Bessere Leistungen, zu wenig Personal, zu starre Regeln

„Sowohl das neue Begutachtungsassessment (NBA) als auch die Umstellung der Pflegestufen in Pflegegrade wird überwiegend von den Anbietern von Pflegeleistungen begrüßt. Wir hoffen damit eine deutlich ‚gerechtere‘ Einstufungspraxis zu erhalten. Weiterhin wurden auch die Leistungen an sich deutlich ausgeweitet, so dass es jetzt möglich ist, dort Hilfe zu leisten, wo sie notwendig ist“, fasst Marc Lapanske, Inhaber eines ambulanten Pflegedienstes aus Petershagen, die Vorteile des neuen Gesetzes zusammen. Doch warnt er auch, dass wenn deutlich mehr Menschen Leistungen beziehen werden, die Summe der Leistungen deutlich steigen wird: „Dies ist positiv für die Pflegebedürftigen, aber es sei die Frage erlaubt, wer in Zeiten der Personalnot in der Pflege diese Leistungen erbringen soll?

§ BEREITGESTELLTE ANGABEN:

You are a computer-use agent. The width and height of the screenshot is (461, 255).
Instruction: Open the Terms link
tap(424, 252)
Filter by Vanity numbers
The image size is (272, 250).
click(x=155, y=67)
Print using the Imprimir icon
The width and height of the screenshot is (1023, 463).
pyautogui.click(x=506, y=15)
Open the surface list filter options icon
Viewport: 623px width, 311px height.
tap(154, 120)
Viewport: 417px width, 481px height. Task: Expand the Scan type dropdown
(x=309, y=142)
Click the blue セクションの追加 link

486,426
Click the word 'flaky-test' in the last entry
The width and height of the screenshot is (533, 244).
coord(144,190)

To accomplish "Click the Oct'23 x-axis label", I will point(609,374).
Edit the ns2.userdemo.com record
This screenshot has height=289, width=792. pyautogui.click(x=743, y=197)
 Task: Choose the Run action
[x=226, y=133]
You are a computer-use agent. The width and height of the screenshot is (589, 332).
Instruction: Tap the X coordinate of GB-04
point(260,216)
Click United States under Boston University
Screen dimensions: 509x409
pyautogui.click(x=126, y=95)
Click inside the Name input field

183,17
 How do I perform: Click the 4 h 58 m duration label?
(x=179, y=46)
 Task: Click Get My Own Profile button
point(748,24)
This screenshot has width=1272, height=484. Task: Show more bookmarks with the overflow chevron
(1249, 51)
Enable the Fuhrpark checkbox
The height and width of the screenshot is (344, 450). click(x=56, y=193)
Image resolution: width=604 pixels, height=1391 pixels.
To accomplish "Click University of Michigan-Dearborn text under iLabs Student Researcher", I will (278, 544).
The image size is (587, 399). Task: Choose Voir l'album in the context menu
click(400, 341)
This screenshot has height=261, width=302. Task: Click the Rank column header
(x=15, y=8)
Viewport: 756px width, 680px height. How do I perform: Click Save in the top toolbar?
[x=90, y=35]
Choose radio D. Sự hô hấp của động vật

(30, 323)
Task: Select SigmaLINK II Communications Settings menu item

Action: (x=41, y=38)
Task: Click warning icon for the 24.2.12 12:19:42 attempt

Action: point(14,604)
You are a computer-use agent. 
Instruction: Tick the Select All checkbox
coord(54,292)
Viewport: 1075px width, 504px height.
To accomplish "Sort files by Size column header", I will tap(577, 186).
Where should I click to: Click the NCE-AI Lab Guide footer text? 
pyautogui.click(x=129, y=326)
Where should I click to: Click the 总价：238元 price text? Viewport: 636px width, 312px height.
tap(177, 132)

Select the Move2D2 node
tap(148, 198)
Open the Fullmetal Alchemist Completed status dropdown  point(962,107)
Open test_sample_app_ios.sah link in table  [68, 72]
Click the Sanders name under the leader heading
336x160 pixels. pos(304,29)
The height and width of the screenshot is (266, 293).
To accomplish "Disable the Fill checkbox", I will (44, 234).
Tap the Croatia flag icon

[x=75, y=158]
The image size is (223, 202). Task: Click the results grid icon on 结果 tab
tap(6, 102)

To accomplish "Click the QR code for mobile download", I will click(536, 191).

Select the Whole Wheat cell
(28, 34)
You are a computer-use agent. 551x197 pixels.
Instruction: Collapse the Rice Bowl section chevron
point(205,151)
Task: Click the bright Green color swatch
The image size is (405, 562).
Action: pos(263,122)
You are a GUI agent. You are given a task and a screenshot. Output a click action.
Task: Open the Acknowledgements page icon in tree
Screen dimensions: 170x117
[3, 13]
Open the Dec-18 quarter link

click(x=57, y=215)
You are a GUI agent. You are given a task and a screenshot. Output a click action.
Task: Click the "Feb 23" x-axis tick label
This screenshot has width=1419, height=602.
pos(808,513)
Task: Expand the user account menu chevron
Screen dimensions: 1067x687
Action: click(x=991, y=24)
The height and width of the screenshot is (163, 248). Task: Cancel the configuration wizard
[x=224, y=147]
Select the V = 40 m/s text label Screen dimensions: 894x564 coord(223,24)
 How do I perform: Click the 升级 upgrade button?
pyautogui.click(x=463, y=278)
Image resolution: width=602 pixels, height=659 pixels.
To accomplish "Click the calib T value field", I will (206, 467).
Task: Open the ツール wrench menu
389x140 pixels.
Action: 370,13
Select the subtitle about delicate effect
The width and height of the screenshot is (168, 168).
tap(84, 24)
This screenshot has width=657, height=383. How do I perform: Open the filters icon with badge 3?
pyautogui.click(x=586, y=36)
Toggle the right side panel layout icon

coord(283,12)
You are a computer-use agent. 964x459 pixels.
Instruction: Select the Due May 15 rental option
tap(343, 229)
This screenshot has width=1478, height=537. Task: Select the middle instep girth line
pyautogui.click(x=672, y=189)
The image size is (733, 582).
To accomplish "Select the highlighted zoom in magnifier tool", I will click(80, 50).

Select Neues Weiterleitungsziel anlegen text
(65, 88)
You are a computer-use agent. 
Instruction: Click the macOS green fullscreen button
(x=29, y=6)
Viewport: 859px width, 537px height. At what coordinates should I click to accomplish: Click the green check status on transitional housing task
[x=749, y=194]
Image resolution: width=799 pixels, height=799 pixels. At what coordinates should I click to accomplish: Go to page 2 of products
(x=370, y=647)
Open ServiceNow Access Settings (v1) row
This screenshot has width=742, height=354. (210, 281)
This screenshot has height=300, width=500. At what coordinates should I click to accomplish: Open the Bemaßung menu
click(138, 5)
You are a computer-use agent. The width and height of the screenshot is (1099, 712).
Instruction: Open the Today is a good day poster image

§ AUFGABEN:
• a. Beantworte zum Textauszug über die Pflegereform kurz diese Fragen:
(i) Wer ist Marc Lapanske?
(ii) Wofür steht die Abkürzung NBA?
(iii) Worin werden die Pflegestufen umgestellt?
• b. Überarbeite im Textauszug über die Pflegereform alles von „Bessere Leistungen, zu“ bis hinab zu „Leistungen erbringen soll?“. Ersetze dabei „begrüßt“ durch „befürwortet“.
• c. Führe den Text über die Pflegereform nach seinem letzten Satz weiter.
Die Einträge sind eigenständiges Material und gehören nicht zum Textauszug.

§ ANTWORTEN:
• a.
(i) Inhaber eines ambulanten Pflegedienstes aus Petershagen
(ii) Für das neue Begutachtungsassessment
(iii) In Pflegegrade

• b.
Bessere Leistungen, zu wenig Personal, zu starre Regeln

„Sowohl das neue Begutachtungsassessment (NBA) als auch die Umstellung der Pflegestufen in Pflegegrade wird überwiegend von den Anbietern von Pflegeleistungen befürwortet. Wir hoffen damit eine deutlich ‚gerechtere‘ Einstufungspraxis zu erhalten. Weiterhin wurden auch die Leistungen an sich deutlich ausgeweitet, so dass es jetzt möglich ist, dort Hilfe zu leisten, wo sie notwendig ist“, fasst Marc Lapanske, Inhaber eines ambulanten Pflegedienstes aus Petershagen, die Vorteile des neuen Gesetzes zusammen. Doch warnt er auch, dass wenn deutlich mehr Menschen Leistungen beziehen werden, die Summe der Leistungen deutlich steigen wird: „Dies ist positiv für die Pflegebedürftigen, aber es sei die Frage erlaubt, wer in Zeiten der Personalnot in der Pflege diese Leistungen erbringen soll?

• c.
Viele Pflegedienste sind schon heute an ihren Kapazitätsgrenzen angelangt.

Werden Pflegeleistungserbringer dann Kunden ablehnen oder Leistungen nur eingeschränkt erbringen?“ Hartmut Emme von der Ahe weist darauf hin, dass in der Tagespflege bereits eine Personalaufstockung geplant sei. Auf eine Tagespflegeeinrichtung mit zwölf Plätzen seien zum Beispiel 0,4 neue Stellen geplant. „Die Versicherten bekommen mehr Leistungen, also müssen die Anbieter auch mehr Personal einstellen“, kommentiert der Teamleiter der Zentren für Pflegeberatung des Kreises Minden-Lübbecke das neue Gesetz. Als positive Entwicklung fügt er weiter hinzu, dass Bedürftige ab 2017 meist höhere Ansprüche an die Kasse hätten. Für diejenigen, die das nicht gelte, bestehe ein lebenslanger Bestandsschutz – heißt im Umkehrschluss: Niemand kommt zukünftig schlechter weg als heute. Wirklich Niemand?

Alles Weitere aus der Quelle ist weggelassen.